Oito coisas escondidas dentro de uma granada.

DC·145 Deep Cuts
A granada leva o nome da romã

A granada leva o nome da romã

O nome vem do latim granatum, 'romã'. Corte uma ao meio e a semelhança fica clara: as granadas de vermelho intenso costumam crescer como pequenos cristais de doze faces, arredondados e compactos como as sementes reluzentes dentro da fruta. A granada é um dos poucos minerais que forma rotineiramente poliedros naturais quase perfeitos direto da rocha, sem precisar de lapidação, e isso é parte do motivo pelo qual é valorizada desde a Idade do Bronze.
A maior parte da granada vira abrasivo, não joia

A maior parte da granada vira abrasivo, não joia

A granada é dura, pesada e barata, então a imensa maioria do que se extrai nunca chega a ser cravada em joias. Triturada em grãos afiados, vira o abrasivo vermelho da lixa de granada e o material de corte disparado pelos jatos d'água industriais, onde um fino jato de água carregado de granada atravessa limpo um aço de vários centímetros de espessura.

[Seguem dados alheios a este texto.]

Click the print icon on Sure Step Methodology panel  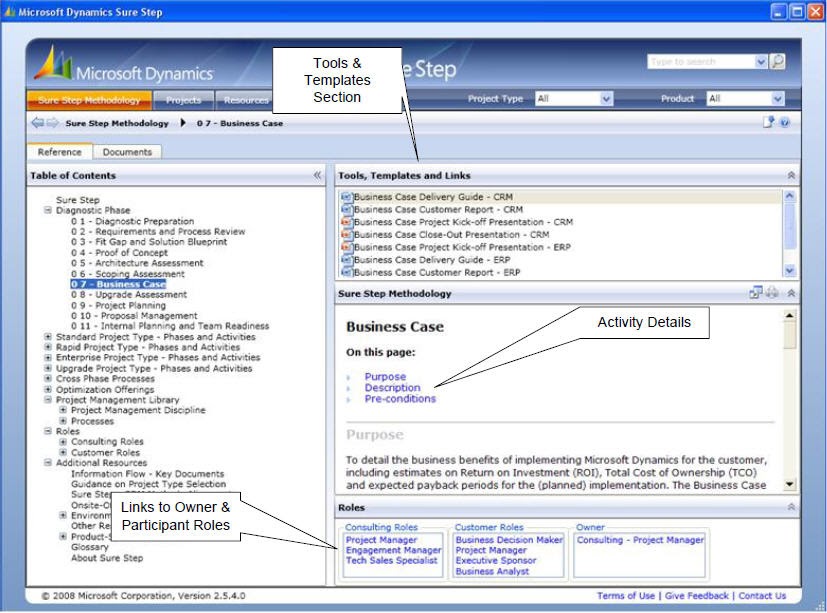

Polida em rios e praias antigos, é dragada às toneladas.
Uma estrela flutua nas granadas de apenas dois lugares

Uma estrela flutua nas granadas de apenas dois lugares

Lapide certas granadas num domo liso e uma estrela nítida de luz flutua pela superfície: um efeito chamado asterismo, causado pela luz que ricocheteia em incontáveis agulhas microscópicas alinhadas dentro da pedra. As granadas-estrela de seis raios surgem em quantidade comercial em apenas dois lugares na Terra: o norte de Idaho e a Índia. A variedade de quatro raios é ainda mais rara, e Idaho a estimou a ponto de torná-la a gema oficial do estado.
Uma granada lembra o quanto sua rocha já esquentou

Uma granada lembra o quanto sua rocha já esquentou

As granadas cristalizam a temperaturas e pressões específicas nas profundezas da crosta, fixando sua química à medida que crescem, camada por camada como os anéis de uma árvore. Os geólogos leem essa química — sobretudo o modo como o ferro e o magnésio se dividem entre uma granada e o mineral ao lado — para calcular o quão quente e o quão fundo enterrada uma rocha já esteve. Um único cristal pode registrar a ascensão de toda uma cadeia de montanhas.
Numa certa granada verde, as falhas elevam o preço

Numa certa granada verde, as falhas elevam o preço

O demantoide é uma rara granada verde, e dentro das melhores pedras repousam delicadas fibras douradas que se abrem como a cauda de um cavalo: fios do mineral crisotila congelados em pleno crescimento. Em quase toda outra gema, uma inclusão é uma falha que reduz o valor. Aqui é o contrário: uma cauda de cavalo nítida prova que a pedra é um demantoide natural, e os colecionadores pagam mais por ela, não menos.
Caçando diamantes? Siga as granadas vermelhas

Caçando diamantes? Siga as granadas vermelhas

Os diamantes sobem à superfície por raras chaminés vulcânicas chamadas kimberlito, arrastados do manto em questão de horas. As mesmas erupções carregam uma granada característica de vermelho intenso, o piropo de cromo, muito mais abundante e muito mais fácil de avistar do que o próprio diamante. Por isso os prospectores peneiram o cascalho dos riachos atrás desses grãos vermelhos e os seguem rio acima; onde a trilha da granada termina, costuma começar a chaminé de diamante enterrada.
Joias da Alta Idade Média brilham sobre folha de ouro finíssima

Joias da Alta Idade Média brilham sobre folha de ouro finíssima

Os ourives anglo-saxões que fizeram os tesouros de Sutton Hoo cortavam a granada em finas lâminas e as encaixavam em minúsculas células de ouro, um ofício chamado cloisonné. Sob cada pedra colocavam uma folha de ouro estampada com um fino padrão quadriculado. Essa textura escondida captava qualquer luz que atravessasse a fina granada vermelha e a devolvia para fora, de modo que as gemas parecem brilhar por dentro mesmo à luz fraca do fogo. Algumas peças reúnem milhares de pedras lapidadas.
A granada existia em todas as cores, menos o azul

A granada existia em todas as cores, menos o azul

A granada foi por muito tempo conhecida em vermelhos, verdes, laranjas e até violeta, mas nunca em azul, até 1998, quando um depósito em Bekily, no sul de Madagascar, rendeu a primeira. Um alto teor de vanádio dá a essas pedras um azul-esverdeado frio à luz do dia que vira um púrpura avermelhado sob uma lâmpada doméstica, uma dramática mudança de cor como a da gema alexandrita. Continuam entre as granadas mais raras já encontradas.